Richard Crump Miller (August 6, 1912 – October 15, 2010) was an American photographer best known for his vintage carbro prints, photos of celebrities, and work documenting the Hollywood Freeway.

== Early life ==
Miller was born to Ray Oakley Miller and Laura Belle Crump Miller in Hanford, California. Miller's interest in photography developed when he was a child and toyed with his father’s 3¼x4¼ folding roll-film camera. His passion for photography led to his increase in knowledge about established photographers, and when he found out Edward Weston was moving nearby he went over to introduce himself.

===Education===
In 1929 Miller was introduced to Leica and Graflex, cameras and began to study cinematography while attending Stanford University and Pomona College. Miller earned his degree from the University of Southern California, where he first met his wife, Margaret Dudley.
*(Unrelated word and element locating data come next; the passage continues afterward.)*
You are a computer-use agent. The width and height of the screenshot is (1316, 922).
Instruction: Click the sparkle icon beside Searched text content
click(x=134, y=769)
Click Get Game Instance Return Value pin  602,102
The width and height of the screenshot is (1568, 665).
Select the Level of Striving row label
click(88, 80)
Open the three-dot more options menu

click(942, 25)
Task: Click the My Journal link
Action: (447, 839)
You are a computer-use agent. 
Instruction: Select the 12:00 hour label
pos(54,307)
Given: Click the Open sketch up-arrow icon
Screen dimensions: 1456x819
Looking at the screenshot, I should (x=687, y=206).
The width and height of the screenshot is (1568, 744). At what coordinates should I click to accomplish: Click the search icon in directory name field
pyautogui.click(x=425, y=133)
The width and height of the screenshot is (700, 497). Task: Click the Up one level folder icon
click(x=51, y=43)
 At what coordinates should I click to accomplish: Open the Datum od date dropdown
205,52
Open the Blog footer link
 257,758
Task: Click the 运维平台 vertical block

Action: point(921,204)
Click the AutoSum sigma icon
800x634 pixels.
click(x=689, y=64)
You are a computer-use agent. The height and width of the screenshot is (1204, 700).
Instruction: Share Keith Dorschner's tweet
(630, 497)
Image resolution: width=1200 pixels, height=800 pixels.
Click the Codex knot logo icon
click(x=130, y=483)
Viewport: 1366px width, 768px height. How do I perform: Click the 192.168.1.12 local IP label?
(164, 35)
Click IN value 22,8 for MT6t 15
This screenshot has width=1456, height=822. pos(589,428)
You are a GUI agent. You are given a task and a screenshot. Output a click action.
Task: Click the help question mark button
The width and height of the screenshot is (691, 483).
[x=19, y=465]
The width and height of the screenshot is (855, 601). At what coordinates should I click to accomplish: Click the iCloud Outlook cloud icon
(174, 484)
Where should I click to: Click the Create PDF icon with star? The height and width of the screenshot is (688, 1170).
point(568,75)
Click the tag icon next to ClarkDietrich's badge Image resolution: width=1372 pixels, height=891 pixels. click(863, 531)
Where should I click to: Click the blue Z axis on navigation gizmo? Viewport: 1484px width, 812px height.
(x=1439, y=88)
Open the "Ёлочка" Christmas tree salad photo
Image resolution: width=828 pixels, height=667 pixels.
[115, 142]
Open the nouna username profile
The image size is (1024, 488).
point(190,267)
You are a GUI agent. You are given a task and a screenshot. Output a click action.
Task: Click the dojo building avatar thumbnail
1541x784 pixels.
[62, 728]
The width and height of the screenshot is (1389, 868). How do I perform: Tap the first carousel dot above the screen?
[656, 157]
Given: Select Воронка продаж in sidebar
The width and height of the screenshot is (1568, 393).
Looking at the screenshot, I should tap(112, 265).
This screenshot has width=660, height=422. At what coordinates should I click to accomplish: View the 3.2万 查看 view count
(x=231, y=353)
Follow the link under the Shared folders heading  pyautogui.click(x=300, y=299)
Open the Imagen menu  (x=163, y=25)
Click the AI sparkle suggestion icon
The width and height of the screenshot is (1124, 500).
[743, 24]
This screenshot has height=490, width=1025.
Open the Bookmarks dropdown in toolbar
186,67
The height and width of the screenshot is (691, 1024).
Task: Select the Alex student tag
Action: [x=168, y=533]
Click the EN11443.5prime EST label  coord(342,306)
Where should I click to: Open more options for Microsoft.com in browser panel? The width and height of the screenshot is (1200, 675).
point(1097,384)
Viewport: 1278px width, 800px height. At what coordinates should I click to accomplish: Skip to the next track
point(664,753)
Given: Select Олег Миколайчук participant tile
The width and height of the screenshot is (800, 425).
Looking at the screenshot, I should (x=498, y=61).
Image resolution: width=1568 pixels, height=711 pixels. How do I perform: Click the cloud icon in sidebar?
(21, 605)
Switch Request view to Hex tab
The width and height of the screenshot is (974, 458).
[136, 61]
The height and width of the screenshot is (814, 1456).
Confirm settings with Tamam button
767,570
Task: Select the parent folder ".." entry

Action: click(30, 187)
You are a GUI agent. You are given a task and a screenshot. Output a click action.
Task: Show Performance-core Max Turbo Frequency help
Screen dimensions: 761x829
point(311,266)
In 1935 Miller joined a community theater, where he attempted a career as an actor. He soon found himself spending more time taking photos of fellow players than acting. While Miller was on a trip to New York City to audition for gigs, he showed his portfolio to Edward Steichen, who suggested that he stay in New York as a photographer. However, Miller decided to return to Los Angeles to marry Margaret.

==Career==
In 1939 Miller decided to leave acting for photography. He taught himself the difficult carbro printing process (which involves lengthy layering of cyan, yellow and magenta pigments individually) and purchased a one-shot color camera which took three images simultaneously, allowing him to render portraits and moving subjects. Before long he had converted a bathroom in his parents' house into a makeshift darkroom so he could begin processing his freelance work, making him the only one at the time working in, and developing, carbro prints.

Miller's daughter, Linda, was born in 1939. He sent a photo of her to The Saturday Evening Post and in 1941 a picture of her peeking at the Thanksgiving turkey made the cover, one of only two photographic Post covers that year and the first that Miller had ever sold. This attracted offers from agents and Miller signed up with the Freelance Photographer's Guild.

In 1941, during the Second World War, Miller got a job at North American Aviation, where he met Brett Weston. Miller and Weston's pooled gas ration coupons enabled them to drive out to the Valley and photograph in their free time. When the war ended, Miller took a position as a printer where he was able to test materials and develop his own prints in Gasparcolor (later to become Cibachrome). From 1945-6 he worked as an assistant to photographers Valentino Sarra, Ruzzie Green, and John Engstead on commercial jobs. These positions allowed him to shoot for Family Circle, Parents, American Weekly, Colliers, Life, and Time. In March and April 1946, he photographed Marilyn Monroe, at the time working as a model and still using the name Norma Jeane Dougherty. He sold a cover of her, dressed as a bride and holding his wife's prayer book, to True Romance. He met her again when he was the still photographer on the set of Some Like It Hot.

While the Hollywood Freeway was being built from 1948–1953, Miller became entranced by it and started driving around Los Angeles taking photos to make a record of the construction. After a stint as a television lighting director, he returned to freelance until 1962, when he was asked to work on retainer at Globe Photos. This brought him into contact with a number of celebrities, including James Dean. The images he collected while on the set of the film Giant were on display at the Celebrity Vault in Beverly Hills, CA in 2007.

A collection of Miller's photography was exhibited alongside Paul Outerbridge at the J. Paul Getty Museum in spring 2009. Miller's first solo gallery show was held on February 27, 2010 at the Craig Krull Gallery in Bergamot Station.